[Stored data entries]
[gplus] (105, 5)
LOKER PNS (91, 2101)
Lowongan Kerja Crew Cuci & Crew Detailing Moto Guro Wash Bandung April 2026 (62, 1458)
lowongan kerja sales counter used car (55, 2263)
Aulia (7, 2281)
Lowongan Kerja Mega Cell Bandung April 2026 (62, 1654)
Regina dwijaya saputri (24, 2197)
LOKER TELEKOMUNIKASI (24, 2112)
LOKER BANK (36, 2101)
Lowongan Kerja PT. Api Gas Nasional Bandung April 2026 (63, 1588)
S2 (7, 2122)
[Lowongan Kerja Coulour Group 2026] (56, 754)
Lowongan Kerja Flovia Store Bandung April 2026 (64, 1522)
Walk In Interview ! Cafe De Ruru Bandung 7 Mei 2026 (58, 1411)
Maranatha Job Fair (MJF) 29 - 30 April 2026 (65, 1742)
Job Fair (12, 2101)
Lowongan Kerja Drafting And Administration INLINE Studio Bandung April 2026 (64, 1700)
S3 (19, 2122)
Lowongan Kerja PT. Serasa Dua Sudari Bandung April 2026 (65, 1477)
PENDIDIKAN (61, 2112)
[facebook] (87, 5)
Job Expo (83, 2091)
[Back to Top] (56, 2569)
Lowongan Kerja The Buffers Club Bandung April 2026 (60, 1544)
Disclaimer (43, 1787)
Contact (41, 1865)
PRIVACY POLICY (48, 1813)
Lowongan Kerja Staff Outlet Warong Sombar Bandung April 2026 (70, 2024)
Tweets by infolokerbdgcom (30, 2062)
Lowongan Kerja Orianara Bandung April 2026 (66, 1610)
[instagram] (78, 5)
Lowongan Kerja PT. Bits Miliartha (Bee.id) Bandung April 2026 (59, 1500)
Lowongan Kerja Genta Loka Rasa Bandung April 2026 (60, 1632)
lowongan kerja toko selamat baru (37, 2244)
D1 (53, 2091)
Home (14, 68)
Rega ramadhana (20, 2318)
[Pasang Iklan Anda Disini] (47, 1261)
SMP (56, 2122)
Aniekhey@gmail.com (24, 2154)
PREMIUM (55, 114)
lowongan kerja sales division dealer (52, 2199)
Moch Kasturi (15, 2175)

How to complete this task:
Print, from the entries above, the line with "Lowongan Kerja PT. Serasa", the line with "PRIVACY POLICY (48, 1813)" and all lines between them, exactly and with nothing else.

Result of this task:
Lowongan Kerja PT. Serasa Dua Sudari Bandung April 2026 (65, 1477)
PENDIDIKAN (61, 2112)
[facebook] (87, 5)
Job Expo (83, 2091)
[Back to Top] (56, 2569)
Lowongan Kerja The Buffers Club Bandung April 2026 (60, 1544)
Disclaimer (43, 1787)
Contact (41, 1865)
PRIVACY POLICY (48, 1813)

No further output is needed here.